FWZ, IPSec, and IKE

Previous versions of FireWall-1 supported a variety of key-management schemes. In NG, the only supported scheme is IKE. FireWall-1 NG FP1 and earlier also support the FWZ scheme, which Check Point deprecated in NG FP2. I briefly describe FWZ here mostly for historical reasons?its use is not described in this book.


FWZ is Check Point's proprietary key-management system and has been available since Check Point made VPN technology part of FireWall-1 in version 2.0. FWZ incorporates the following:

  • A CA (a FireWall-1 management console)

  • Asymmetric encryption for the exchange of CA, DH, and per-session encryption keys

  • Symmetric encryption for actual data encryption using FWZ1, a proprietary Check Point algorithm that encrypts at 48 bits, or DES, the U.S. government's data encryption standard at 56 bits

  • Optional data integrity checking with an MD5 hash

  • Out-of-band management of encryption keys with the RDP protocol (which runs on UDP port 259)

Unlike most encryption methods, which encrypt the entire packet (data and headers) and encapsulate it in a new packet, FWZ encrypts only the data portion of the packet, leaving the original IP headers intact. This means that little additional transmission overhead is incurred. However, it also means that if you want other hosts to access nonroutable address space behind your firewall, you must also perform NAT in order to participate in a VPN.

Due to the numerous issues with FWZ, including the fact it is nonstandard and supports only weak encryption algorithms, Check Point decided to drop FWZ in FireWall-1 NG FP2 and later.


IPSec is a set of standards designed by the Internet Engineering Task Force (IETF), which define how hosts communicate with one another in a secure manner. In tunnel mode (which is what FireWall-1 uses), all communication between any two hosts is completely encapsulated (both IP headers and data) in new packets, which adds up to 100 bytes per packet.

IPSec has two main protocols: an Authentication Header (AH), which is designed to provide integrity and authentication without confidentiality to IP datagrams, and the Encapsulating Security Payload (ESP), which is designed to provide integrity, authentication, and confidentiality to IP datagrams. AH and ESP can be used together or separately, but AH is rarely used in IPSec because ESP provides everything that AH provides plus encryption. In fact, FireWall-1 NG does not even support AH, though you could configure ESP with no encryption and effectively get the same result.
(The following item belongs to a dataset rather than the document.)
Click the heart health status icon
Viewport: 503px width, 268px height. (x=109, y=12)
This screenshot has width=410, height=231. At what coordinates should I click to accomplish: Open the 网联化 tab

Many different encryption algorithms are used in IPSec for both encryption and data integrity checking. Some of them include the following:

  • 3DES (168-bit)[2]

    [2] 3DES is essentially the DES algorithm run at 56 bits with three separate passes using two different encryption keys. Although many people claim this is 168-bit encryption (3 x 56 = 168), there are really only 112 bits of secret key.

  • DES (40-bit and 56-bit)

  • AES (128-bit and 256-bit)

  • CAST (40-bit)



Not all of these encryption algorithms are part of the IPSec standard. Extra care should be taken when setting up a VPN with third-party products.

For data integrity purposes, FireWall-1 uses these algorithms:

  • RSA (768-bit, 1024-bit, and 1536-bit)

  • DH (768-bit, 1024-bit, and 1536-bit)


IKE is the standard IPSec key-management scheme in use today. It supports automated key exchange and Public Key Infrastructure (PKI), which allows encryption keys to be managed by a separate central server (e.g., the ICA). A "pre-shared secret" (effectively a password) can also be established between two nodes.

Security Associations

Used as part of IPSec, security associations (SAs) are security policies defined for communication between two hosts or subnets. A key represents the relationship between these two. The IKE protocol is used to securely communicate these SAs.